For instance, by going in-house or using a vertically integrated partner, brands are often able to develop more detailed product classifications and pages for used items, making it easier for customers to find and choose them over new styles.
Anecdotally, Jen Lewis, the founder of artisan brand Purse & Clutch, said that as a busy mom and business owner, she likes the ThredUp experience. “It’s the most thoughtful and easy option I’ve found so far,” she said. “It lets me search exactly what I need, while also removing myself from the fast-fashion industry.”
Keyed into the idea of resale, Lewis also explored Treet to help her manage a take-back program for her own brand. While pricey, the platform was alluring because it promised to build and run her resale website while handling customer service. For now, however, Lewis decided against it because she doesn’t have enough used inventory. “The catch-22 of designing a high-quality product is that it lasts and my customers want to hold onto it.”
Another independent brand owner, Miranda Bennett, agrees the resale space can be tough for slow fashion brands.

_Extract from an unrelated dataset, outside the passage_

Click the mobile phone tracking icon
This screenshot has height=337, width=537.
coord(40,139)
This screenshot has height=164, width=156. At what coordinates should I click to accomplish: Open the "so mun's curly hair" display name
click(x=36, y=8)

She launched her eponymous label in 2013 based on zero-waste and plant-based design principles.
After partnering with Eileen Fisher’s Renew team on an event, Bennett decided to launch an in-house garment take-back program where clothes are revitalized and sold at bi-annual sample sales.
But Bennett’s styles are seasonless and designed to wear interchangeably, which means less come back. “When you start a take-back program you have to ask how frequently people are purchasing your clothes and what their average lifecycle is. The volume of goods out in the world from Eileen Fisher is far greater than ours, so resale can become a whole new business model for them,” she said.

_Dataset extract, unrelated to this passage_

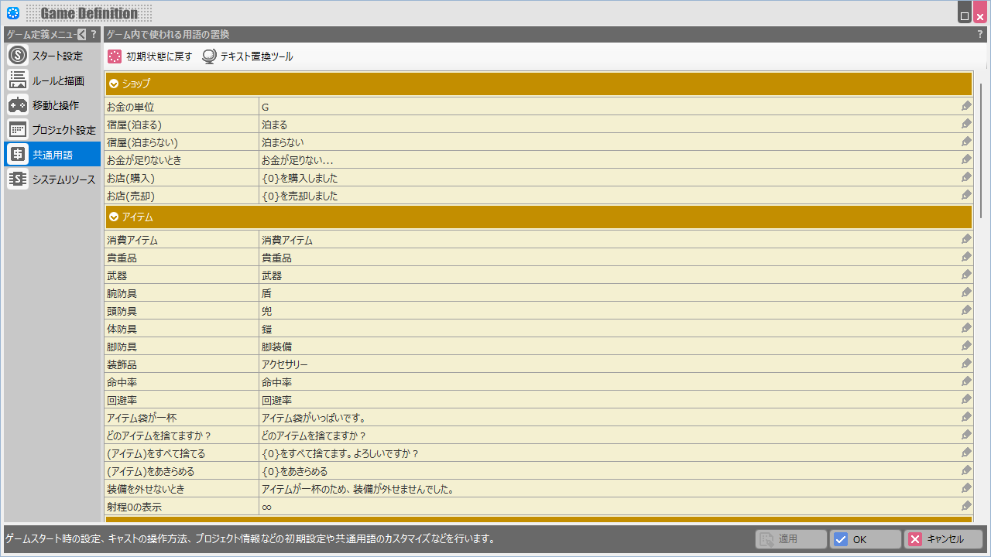
Task: Edit the 宿屋(泊まる) term with pencil icon
Action: 966,124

Participation will come, but she knows it will be more gradual. Bennett also said she hopes that new recycling and circular textile innovations will be available to her soon. “There’s this idea that slow fashion brands operate at the margins of Fashion with a capital F. I look forward to an industry that’s more open source.”
She’s referring to companies like SuperCircle, which just partnered with sustainable fashion powerhouse Reformation on a fiber-to-fiber recycling program. When realized, a program like this will bolster the credibility of claims that take-back programs “close the loop” as old garments become new again. While programs like SuperCircle are designed to work with brands of all sizes, other technology can be prohibitive to smaller brands because large amounts of clothes are required to start recycling.
Through its partnership with SuperCircle, Reformation will also become one of the first brands to show customers whether their piece was ultimately upcycled, recycled, or downcycled on a dedicated website. And the brand has diversified its take-back initiatives through additional partnerships with ThredUp and Rent the Runway, giving customers multiple ways to engage.
“We’re trying to change consumer behavior with take-back programs,” Cohen said. “So we have to make it easy on people, meet them where they are, and ensure everything is sustainable on the backend.”